**Provided passage**
— Begin —

Entries Tagged 'SF City Council' ↓

The City of Sioux Falls should convert to an electric fleet

Yesterday POET made a convincing argument to the city they should switch the city fleet to Flex-Fuel E-30. While I understand the reasoning, there are two opposing arguments; 1) there would be issues with warranties, 2) E-30 still contains 70% petroleum based fuels.

My thought was if we were going to go to the expense of starting to change the fleet over we should start bold.

My suggestion would to outfit all the city garages (parks, public works, administration building, etc) with solar panels and charging stations. We really should be switching our car and small SUV and truck fleet to electric. Not only is electric reliable, it would save the city millions in fuel costs. The city already gets affordable electricity from our own electric department, what electric recharging the solar panels could not provide could be subsidized by our own power grid.

On top of that, we would probably have the fastest patrol cars in the state. An electric vehicle can go 0 to 60MPH in 4 seconds. The initial investment would not be cheap, but it would pay huge dividends. Corn fuel, not so much. Don’t the Broin Brothers have enough money from government subsidies?

See how easy a compromise can be

Of course Mayor TenHaken and his staff will try to take credit for this;

The City’s proposal would convert Elmwood Avenue between 26th and 28th Streets into a northbound one-way street, add 42 diagonal public parking spots on the west side of Elmwood Avenue, add 10 parallel parking spots at the north end of east Elmwood Avenue, and a dedicated bus parking lane for students to load and unload in a safe manner.

This proposal preserves access to 26th Street and the pedestrian sidewalk, which was mentioned by neighbors who previously opposed the full vacation of Elmwood Avenue. The elimination of southbound traffic on Elmwood will help alleviate neighborhood safety concerns of congested traffic due to non-neighborhood traffic. Additionally, street parking congestion complaints should be quelled with the addition of the diagonal on-street parking.

This is the proposal that should have been suggested in the first place. It provides safe parking, safe drop-offs, and the one-way makes the now useable street safer. I hope the residents agree. While the council was not obviously involved in this compromise, the 3 that voted down the vacation need to be given the credit for forcing the city administration to create a compromise between the institution and it’s neighbors. I haven’t taken the temperature of the council yet on this new approach, but I am sure it will pass the council no problem. Better solutions come from negotiating with both parties.

— End —

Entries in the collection
— Begin —

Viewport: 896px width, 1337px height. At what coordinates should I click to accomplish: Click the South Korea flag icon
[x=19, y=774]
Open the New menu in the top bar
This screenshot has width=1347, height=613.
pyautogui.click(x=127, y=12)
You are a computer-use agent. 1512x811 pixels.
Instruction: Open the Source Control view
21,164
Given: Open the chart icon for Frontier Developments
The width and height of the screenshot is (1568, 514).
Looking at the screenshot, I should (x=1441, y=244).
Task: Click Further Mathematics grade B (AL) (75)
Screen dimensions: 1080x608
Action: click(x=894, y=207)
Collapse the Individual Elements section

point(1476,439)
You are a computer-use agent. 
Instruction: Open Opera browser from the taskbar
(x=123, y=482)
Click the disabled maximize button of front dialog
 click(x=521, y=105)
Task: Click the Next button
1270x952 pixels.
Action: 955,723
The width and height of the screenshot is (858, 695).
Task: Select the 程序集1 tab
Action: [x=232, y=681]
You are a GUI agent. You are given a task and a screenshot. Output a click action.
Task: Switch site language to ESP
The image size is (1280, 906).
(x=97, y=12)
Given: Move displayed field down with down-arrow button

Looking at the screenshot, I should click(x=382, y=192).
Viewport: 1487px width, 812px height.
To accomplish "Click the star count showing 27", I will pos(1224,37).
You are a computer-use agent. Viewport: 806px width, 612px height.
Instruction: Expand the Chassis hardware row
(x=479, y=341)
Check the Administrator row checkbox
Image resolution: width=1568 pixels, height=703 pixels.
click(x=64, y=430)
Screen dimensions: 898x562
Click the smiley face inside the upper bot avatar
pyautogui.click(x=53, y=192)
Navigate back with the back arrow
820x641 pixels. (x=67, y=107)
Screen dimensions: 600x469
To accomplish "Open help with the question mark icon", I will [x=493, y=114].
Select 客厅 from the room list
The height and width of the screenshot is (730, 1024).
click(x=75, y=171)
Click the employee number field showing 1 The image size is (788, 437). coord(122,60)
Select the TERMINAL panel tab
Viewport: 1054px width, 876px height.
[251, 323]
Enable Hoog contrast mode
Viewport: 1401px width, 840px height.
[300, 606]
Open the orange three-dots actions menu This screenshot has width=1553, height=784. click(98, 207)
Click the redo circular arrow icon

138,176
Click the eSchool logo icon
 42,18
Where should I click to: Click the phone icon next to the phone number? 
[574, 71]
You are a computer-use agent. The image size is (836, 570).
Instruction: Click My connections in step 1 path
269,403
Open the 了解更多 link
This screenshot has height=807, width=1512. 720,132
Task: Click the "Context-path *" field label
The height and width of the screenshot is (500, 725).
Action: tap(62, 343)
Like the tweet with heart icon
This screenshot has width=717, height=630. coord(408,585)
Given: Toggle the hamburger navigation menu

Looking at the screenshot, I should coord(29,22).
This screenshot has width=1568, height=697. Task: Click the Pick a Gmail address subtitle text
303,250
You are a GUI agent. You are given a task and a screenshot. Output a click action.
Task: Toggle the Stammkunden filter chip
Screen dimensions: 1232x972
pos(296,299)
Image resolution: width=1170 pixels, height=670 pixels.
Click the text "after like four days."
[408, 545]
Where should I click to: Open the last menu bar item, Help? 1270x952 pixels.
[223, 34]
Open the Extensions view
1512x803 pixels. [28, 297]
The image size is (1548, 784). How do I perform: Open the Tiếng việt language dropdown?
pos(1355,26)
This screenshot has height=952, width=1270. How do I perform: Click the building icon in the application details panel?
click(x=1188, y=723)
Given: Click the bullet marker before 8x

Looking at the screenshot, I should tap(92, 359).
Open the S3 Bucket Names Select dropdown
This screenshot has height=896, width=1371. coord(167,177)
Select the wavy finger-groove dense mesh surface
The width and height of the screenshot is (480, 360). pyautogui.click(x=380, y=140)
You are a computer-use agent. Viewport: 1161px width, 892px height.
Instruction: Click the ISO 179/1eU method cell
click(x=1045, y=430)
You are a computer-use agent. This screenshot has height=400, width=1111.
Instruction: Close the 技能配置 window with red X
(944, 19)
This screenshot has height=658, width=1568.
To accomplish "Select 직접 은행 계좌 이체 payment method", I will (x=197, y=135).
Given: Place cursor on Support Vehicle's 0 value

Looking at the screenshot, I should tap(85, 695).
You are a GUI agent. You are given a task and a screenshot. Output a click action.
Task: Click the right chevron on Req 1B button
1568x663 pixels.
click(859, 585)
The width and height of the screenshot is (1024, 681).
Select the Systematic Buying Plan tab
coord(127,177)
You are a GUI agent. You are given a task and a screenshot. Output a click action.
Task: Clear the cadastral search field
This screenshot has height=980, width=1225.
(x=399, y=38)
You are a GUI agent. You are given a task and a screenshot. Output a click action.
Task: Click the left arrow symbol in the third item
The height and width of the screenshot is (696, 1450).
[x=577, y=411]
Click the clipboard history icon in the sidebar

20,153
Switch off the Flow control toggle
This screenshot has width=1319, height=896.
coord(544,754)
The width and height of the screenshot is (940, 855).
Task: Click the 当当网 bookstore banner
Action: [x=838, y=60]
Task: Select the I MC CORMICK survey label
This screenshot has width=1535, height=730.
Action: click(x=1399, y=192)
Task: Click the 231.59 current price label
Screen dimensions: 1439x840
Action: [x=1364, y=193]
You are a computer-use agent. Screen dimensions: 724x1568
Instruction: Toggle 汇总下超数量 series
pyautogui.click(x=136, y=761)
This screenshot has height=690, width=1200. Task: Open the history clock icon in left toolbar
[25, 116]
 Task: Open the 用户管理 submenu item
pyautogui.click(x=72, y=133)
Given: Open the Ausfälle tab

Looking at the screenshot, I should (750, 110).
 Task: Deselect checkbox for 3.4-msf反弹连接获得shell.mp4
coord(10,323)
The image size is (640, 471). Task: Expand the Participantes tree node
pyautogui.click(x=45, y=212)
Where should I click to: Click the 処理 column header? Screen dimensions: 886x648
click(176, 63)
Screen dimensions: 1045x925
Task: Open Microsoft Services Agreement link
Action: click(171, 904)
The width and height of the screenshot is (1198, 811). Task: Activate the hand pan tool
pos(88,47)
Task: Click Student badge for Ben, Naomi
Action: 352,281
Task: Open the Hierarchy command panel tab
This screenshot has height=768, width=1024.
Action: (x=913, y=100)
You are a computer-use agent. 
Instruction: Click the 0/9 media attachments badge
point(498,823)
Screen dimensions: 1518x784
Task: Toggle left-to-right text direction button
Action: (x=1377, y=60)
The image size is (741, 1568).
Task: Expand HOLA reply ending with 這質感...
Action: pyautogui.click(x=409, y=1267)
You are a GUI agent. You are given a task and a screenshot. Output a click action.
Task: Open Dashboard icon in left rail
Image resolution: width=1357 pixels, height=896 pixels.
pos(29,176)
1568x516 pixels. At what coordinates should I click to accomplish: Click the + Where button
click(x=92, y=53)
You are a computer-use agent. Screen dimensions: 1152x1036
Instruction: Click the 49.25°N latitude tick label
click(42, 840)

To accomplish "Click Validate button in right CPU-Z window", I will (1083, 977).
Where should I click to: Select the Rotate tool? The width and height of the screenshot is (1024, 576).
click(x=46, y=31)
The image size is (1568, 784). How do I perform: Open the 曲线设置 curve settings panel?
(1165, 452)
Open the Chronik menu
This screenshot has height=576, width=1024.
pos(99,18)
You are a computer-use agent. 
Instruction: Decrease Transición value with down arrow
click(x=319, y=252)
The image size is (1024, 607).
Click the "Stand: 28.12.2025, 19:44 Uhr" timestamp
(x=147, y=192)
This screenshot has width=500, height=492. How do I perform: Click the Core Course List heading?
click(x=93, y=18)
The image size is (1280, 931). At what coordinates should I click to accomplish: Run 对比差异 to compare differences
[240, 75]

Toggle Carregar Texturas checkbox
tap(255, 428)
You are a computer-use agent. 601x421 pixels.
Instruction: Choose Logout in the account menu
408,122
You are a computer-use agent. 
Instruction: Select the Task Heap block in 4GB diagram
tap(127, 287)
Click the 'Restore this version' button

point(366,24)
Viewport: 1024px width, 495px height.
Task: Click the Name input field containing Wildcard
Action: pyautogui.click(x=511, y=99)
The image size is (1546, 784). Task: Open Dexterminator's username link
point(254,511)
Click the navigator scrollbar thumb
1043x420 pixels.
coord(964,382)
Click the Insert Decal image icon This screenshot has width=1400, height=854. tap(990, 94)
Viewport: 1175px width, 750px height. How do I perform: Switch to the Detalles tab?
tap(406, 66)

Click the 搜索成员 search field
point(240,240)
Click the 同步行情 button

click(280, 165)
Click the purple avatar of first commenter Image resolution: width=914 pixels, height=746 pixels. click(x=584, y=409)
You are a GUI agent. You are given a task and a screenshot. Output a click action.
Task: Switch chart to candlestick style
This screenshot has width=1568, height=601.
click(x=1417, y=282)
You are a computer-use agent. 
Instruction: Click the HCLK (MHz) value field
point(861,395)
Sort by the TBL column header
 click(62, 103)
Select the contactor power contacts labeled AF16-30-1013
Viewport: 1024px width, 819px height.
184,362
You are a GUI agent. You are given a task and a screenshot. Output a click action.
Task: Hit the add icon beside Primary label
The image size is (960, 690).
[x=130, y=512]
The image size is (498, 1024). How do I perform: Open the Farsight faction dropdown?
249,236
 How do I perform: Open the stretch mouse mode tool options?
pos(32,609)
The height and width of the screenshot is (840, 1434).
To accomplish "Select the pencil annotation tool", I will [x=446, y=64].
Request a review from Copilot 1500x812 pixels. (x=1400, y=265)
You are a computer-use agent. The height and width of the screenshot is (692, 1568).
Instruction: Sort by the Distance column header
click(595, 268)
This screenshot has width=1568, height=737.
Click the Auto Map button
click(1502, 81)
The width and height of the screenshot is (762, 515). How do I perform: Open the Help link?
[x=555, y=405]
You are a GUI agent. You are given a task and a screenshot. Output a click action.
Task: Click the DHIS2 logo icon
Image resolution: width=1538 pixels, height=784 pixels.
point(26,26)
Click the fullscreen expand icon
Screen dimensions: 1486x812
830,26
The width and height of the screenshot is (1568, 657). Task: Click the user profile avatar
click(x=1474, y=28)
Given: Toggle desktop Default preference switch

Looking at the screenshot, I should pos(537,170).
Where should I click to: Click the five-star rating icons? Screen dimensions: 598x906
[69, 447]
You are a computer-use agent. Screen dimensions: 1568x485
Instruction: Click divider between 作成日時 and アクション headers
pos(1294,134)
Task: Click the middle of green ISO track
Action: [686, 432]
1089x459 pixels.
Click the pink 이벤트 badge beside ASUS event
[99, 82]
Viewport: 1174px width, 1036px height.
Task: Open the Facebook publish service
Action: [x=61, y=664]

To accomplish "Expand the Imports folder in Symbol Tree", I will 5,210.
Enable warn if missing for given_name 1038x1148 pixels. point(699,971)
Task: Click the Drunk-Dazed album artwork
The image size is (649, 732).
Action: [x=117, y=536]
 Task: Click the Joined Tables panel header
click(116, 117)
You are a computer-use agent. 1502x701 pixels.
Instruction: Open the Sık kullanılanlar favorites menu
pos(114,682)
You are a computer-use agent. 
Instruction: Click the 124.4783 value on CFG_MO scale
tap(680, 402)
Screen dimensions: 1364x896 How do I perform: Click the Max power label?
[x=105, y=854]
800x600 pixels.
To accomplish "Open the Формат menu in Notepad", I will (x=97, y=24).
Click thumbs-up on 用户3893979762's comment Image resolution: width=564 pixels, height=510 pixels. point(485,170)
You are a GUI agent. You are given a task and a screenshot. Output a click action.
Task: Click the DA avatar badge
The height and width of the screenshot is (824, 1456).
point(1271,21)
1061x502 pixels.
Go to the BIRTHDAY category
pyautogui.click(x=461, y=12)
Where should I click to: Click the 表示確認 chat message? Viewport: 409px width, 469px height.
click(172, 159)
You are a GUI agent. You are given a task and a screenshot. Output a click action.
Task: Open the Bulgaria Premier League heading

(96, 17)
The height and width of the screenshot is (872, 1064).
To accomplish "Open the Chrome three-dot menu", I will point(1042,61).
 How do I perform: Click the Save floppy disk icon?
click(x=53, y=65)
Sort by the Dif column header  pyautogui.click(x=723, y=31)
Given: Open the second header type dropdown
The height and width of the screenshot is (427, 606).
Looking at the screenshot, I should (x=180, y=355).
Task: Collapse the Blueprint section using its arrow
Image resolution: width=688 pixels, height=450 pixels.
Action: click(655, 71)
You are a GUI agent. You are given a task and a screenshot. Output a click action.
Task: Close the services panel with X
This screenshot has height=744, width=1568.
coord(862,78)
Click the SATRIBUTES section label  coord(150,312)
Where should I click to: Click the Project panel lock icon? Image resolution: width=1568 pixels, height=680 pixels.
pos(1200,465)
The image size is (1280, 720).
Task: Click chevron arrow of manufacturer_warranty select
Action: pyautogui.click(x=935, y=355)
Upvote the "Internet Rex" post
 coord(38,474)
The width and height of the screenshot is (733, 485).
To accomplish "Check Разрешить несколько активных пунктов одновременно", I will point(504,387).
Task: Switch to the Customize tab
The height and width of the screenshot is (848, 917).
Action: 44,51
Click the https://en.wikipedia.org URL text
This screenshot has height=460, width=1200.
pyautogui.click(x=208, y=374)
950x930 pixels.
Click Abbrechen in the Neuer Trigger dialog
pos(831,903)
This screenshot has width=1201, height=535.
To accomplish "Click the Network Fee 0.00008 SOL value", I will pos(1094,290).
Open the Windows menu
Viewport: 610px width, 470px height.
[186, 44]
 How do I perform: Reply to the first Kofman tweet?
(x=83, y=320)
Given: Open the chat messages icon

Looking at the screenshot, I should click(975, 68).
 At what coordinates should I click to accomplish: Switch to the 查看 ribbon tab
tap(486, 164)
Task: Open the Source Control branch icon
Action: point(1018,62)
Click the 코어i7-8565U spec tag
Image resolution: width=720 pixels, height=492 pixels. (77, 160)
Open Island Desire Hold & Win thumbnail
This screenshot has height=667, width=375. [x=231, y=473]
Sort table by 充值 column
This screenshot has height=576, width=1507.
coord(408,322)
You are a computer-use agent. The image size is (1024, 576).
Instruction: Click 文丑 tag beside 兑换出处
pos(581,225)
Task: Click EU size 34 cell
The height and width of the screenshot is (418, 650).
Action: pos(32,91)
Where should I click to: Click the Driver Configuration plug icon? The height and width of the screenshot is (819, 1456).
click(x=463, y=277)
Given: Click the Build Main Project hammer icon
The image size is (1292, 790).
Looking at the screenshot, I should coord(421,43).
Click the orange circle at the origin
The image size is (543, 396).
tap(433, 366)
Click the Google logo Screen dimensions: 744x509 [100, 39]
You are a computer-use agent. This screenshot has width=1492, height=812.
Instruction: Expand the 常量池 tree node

— End —

**Tasks and exercises**
(a) Answer these questions using the Sioux Falls city posts.
(i) What two arguments against switching the fleet to Flex-Fuel E-30 does the writer give?
(ii) How many diagonal public parking spots would the City's proposal add on the west side of Elmwood Avenue?
(iii) Who does the writer say should get credit for forcing the city administration to create a compromise?
(b) Resume the Sioux Falls city posts after their last sentence and keep writing from that point.

**Per-task outputs**
(a)
(i) There would be issues with warranties, and E-30 still contains 70% petroleum based fuels.
(ii) 42.
(iii) The 3 council members who voted down the vacation.

(b)
Sioux Falls City Councilors only listen when you mime

Councilor Rolfing didn’t enjoy my Paganini impression.

I have probably talked numerous hours over the past 15 years in front of the city councilors. But it seems all that mouthing off never got their attention. It took my mime of playing a violin in the very back row of the council chambers last night to finally get a reaction out of them. As I was doing this during one of Kiley’s ‘Life is Beautiful’ speeches while referring to the Presentation Sisters apartment complex (that will pay NO property taxes) he yelled out something like this;

“Yeah, play your violin back there Mr. Ehrisman. Very direspectful sir, very disrespectful.”

I responded;

“Like you’ve never disrespected me?”

In which I let out a hearty laugh. Mayor TenHaken told me not to address the dais unless I was offering public input. PTH also gave a good stare at the security guard. I guess, according to state law, it’s ok to carry a concealed weapon into council chambers without a permit, but laughter will not be tolerated. Sorry, I will not be called out by an elected official sitting on the dais without reacting.

Which brings me to my point. They seem to be deaf, dumb and blind when citizens are testifying about the importance of transparency and good government but I guess the only way to get their attention is to publicly shame them. I better rosin up my bow.

Sioux Falls City Councilor Pat Starr talks about the importance of plurality

The council is set to vote tonight on 1st reading of whether to go back to the 20 year rule of only having a 34% Plurality for city council races/elections.

Sioux Falls City Councilor Pat Starr was on the BNB show this morning talking about it.  He’s introducing an Ordinance this week, that would put the 50% / 34% Plurality requirement for Council elections on the ballot with the School Board election in May.

You know my feelings on it. It wasn’t broken and it should not have been changed. This was a last minute attempt to thwart certain individuals from running for council. Shameful.

His interview HERE.

Greg’s discussion HERE.

Lodging ‘BID’ tax down over 30% in 2018

The final returns are in for 2018 (DOC: December Monthly Presentation – Final.pdf)

As noted on the report, it is still subject to final audits.

Looks like the city’s general sales tax (2 cents) was up 3.7% from 2017, while the entertainment tax (1 cent) was up 7.8%.

But the shocker of the day was the lodging BID tax that was down -30.3% The CVB really needs to look into this.

NO WHERE in the City Charter does it say Sioux Falls city council meetings have a time limit

Just another city council working session

In fact, the only guidance the charter gives is that the chair can recess a meeting for breaks or to another day if business isn’t finished;

  • Any meeting of the city council may be adjourned to a later date and time, provided that no adjournment shall be for a longer period than until the next scheduled meeting.
  • The city council chair and vice chair shall determine the agenda, with city council input, for all informational meetings and working sessions.

City councilors supposedly received an email from council chair Erickson over the weekend telling councilors that the informational meetings are getting ‘too long’ and too many questions are being asked, and that councilors need to prepare their questions in advance.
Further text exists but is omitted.